Von Ludwig continued with his active role in Cape affairs - he joined the committee of the Cape of Good Hope Agricultural Society in 1836 and that of the South African Public Library in 1843. He played a leading part in the founding of the Natal Cotton Company, the Cape of Good Hope Gaslight Company in 1845 and erecting a gasworks.

===South African Mining Company===
Rich copper deposits were known to exist in Namaqualand since the days of Cape governor Simon van der Stel in 1685, but had received little attention because of the remoteness of the location and its severe conditions. Between 1836 and 1837 the English explorer Sir James Alexander launched an expedition to Namaqualand, sponsored by the Royal Geographical Society. A year later he attempted extraction of copper in the area but abandoned the operation due to logistical problems. Alexander's failed attempts reawakened interest in the possibility of mining. The South African Mining Company, the country's first mining company, was founded on 21 March 1846, with Baron von Ludwig as chairman, and a total of nine directors, all leading Cape Town businessmen. The location the company intended to mine was at 28° 40′ S, 17° 8′ E. Rich copper ore was found at the site, but a general reluctance by shareholders to fund a project that was not producing immediate profit, led to the company's eventual demise.

===Legacy===
After Baron von Ludwig's death his garden was offered for sale to the Colonial Government, but the offer was declined, though a few plants were bought for the so-called official Botanic Garden which had not been developed and was in a state of neglect. Various horticulturalists, such as Thomas Draper and Carl Zeyher were employed, but either resigned or were discharged due to differences with the Botanic Garden Committee who were bent on profit.

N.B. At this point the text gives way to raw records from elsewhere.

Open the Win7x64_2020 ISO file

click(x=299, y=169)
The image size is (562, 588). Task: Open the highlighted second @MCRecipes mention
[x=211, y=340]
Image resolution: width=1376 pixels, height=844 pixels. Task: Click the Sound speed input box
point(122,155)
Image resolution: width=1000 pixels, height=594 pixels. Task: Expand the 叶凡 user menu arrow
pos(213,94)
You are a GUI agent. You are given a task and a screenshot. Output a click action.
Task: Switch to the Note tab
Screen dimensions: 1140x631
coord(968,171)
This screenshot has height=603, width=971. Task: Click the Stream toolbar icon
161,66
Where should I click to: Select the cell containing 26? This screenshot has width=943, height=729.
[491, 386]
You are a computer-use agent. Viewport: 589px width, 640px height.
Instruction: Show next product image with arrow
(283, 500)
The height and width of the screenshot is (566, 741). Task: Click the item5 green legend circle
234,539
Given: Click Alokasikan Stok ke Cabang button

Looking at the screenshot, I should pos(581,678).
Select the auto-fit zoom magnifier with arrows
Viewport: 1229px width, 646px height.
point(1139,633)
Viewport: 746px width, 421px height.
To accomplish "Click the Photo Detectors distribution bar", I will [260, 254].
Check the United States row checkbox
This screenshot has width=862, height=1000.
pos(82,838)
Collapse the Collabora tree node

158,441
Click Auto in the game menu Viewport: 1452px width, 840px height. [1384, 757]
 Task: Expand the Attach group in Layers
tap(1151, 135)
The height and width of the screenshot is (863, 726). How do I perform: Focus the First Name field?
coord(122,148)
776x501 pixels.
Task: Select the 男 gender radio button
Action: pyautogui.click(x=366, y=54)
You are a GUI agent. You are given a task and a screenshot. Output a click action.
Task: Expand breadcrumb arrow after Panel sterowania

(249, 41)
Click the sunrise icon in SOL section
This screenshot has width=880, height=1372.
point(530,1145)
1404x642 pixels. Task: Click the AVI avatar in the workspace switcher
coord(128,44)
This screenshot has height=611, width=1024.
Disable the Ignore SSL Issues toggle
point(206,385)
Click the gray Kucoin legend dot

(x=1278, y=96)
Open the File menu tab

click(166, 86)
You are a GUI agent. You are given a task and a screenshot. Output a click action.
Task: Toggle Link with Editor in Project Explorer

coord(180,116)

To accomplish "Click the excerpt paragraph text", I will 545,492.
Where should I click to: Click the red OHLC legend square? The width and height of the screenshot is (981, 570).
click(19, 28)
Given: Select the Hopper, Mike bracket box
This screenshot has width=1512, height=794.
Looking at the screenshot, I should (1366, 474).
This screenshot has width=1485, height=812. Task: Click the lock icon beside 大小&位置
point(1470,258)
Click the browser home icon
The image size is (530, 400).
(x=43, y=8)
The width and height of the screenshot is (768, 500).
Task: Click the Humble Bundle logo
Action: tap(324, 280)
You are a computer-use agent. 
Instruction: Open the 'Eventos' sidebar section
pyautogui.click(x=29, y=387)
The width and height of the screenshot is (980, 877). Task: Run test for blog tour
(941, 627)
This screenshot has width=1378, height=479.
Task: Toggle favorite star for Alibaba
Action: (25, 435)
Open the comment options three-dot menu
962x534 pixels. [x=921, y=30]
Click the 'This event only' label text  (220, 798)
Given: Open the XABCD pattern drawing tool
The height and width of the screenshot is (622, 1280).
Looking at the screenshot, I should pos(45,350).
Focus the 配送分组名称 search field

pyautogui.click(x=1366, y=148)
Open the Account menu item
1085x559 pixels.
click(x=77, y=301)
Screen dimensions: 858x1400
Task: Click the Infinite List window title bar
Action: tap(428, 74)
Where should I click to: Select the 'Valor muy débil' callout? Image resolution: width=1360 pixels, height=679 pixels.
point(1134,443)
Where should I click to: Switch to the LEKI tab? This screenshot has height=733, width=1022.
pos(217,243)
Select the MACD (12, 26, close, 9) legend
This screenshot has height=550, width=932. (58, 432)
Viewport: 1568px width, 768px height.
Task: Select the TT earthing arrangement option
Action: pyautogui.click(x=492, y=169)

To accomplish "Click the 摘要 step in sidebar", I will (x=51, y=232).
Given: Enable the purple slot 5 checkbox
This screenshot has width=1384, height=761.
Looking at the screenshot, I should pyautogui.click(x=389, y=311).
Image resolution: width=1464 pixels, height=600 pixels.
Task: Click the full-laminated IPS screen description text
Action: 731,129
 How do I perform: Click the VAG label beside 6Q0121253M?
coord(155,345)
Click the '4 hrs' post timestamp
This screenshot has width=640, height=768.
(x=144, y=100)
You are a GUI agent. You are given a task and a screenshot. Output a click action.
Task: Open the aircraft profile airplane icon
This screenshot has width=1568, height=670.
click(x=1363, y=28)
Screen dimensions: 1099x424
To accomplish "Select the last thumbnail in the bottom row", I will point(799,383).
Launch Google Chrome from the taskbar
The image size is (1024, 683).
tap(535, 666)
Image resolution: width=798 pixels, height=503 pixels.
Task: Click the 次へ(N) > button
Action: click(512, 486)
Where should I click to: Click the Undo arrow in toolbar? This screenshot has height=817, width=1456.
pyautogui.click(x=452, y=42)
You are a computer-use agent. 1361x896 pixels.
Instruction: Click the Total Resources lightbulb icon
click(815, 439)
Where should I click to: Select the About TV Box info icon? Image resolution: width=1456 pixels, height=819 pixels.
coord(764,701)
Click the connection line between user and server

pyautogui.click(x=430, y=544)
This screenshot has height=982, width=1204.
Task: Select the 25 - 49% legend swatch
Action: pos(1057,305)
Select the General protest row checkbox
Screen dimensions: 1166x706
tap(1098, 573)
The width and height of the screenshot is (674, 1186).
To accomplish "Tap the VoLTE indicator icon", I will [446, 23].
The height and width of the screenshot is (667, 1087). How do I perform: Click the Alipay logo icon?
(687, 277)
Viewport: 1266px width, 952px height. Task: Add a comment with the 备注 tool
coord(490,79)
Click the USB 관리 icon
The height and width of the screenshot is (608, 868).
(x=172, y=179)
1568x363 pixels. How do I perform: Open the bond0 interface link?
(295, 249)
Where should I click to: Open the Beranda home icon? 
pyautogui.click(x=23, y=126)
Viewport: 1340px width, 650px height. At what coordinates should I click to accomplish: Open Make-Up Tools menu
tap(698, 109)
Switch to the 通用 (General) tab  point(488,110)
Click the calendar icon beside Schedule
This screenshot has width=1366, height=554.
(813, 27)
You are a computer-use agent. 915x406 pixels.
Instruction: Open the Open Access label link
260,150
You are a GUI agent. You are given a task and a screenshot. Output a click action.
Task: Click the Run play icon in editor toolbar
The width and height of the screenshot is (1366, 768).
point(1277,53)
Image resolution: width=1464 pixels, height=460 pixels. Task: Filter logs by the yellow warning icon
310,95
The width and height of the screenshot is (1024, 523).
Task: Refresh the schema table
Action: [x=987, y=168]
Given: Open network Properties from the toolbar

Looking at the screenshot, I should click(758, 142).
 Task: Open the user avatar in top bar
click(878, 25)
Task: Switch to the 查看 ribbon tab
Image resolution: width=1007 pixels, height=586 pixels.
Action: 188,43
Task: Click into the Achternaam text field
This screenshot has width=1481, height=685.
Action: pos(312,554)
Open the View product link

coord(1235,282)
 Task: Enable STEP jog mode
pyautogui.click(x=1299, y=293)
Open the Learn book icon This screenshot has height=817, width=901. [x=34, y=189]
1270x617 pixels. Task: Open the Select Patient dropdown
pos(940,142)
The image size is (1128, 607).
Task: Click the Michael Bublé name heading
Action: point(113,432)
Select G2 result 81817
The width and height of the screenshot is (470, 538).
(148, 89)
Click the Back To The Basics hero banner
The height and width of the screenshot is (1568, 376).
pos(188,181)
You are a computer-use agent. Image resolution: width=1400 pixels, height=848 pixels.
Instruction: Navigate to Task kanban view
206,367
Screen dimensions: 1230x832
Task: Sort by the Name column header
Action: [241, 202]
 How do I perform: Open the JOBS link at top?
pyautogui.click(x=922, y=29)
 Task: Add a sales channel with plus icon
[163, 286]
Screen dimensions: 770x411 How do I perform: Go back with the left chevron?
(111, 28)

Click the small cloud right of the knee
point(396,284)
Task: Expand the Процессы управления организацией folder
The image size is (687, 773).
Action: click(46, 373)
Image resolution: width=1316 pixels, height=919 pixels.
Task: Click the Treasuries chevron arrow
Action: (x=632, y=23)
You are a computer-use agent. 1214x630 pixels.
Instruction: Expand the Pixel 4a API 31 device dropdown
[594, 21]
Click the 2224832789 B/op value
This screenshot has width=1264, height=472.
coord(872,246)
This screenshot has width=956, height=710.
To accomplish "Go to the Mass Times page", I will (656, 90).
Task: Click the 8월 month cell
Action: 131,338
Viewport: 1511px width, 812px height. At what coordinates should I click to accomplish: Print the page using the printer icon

Von Ludwig is commemorated in the plant species names Restio ludwigii, Tulbaghia ludwigiana, Hibiscus ludwigii and Hypoxis ludwigii. Among birds, Ludwig's bustard and the common square-tailed drongo (Dicrurus ludwigii) carry his name.

===Coats of arms===
Von Ludwig used at least two coats of arms.

A bookplate, identifying him as 'C.F.H. von Ludwig Phil Dr', shows the arms as a quartered shield. The first quarter shows a wheatsheaf on a golden field, the second a silver fleur de lis on a blue field, the third a crescent moon on a red field, and the fourth a rampant red lion on gold. Evidently this bookplate dates from between 1828 (when he was awarded the doctorate) and 1837 (when he was created a baron).

New arms were granted to him together with the barony in 1837. They too were quartered, the first and fourth quarters showing a golden wheatsheaf on a blue background, and the second and third a silver fleur de lis on red.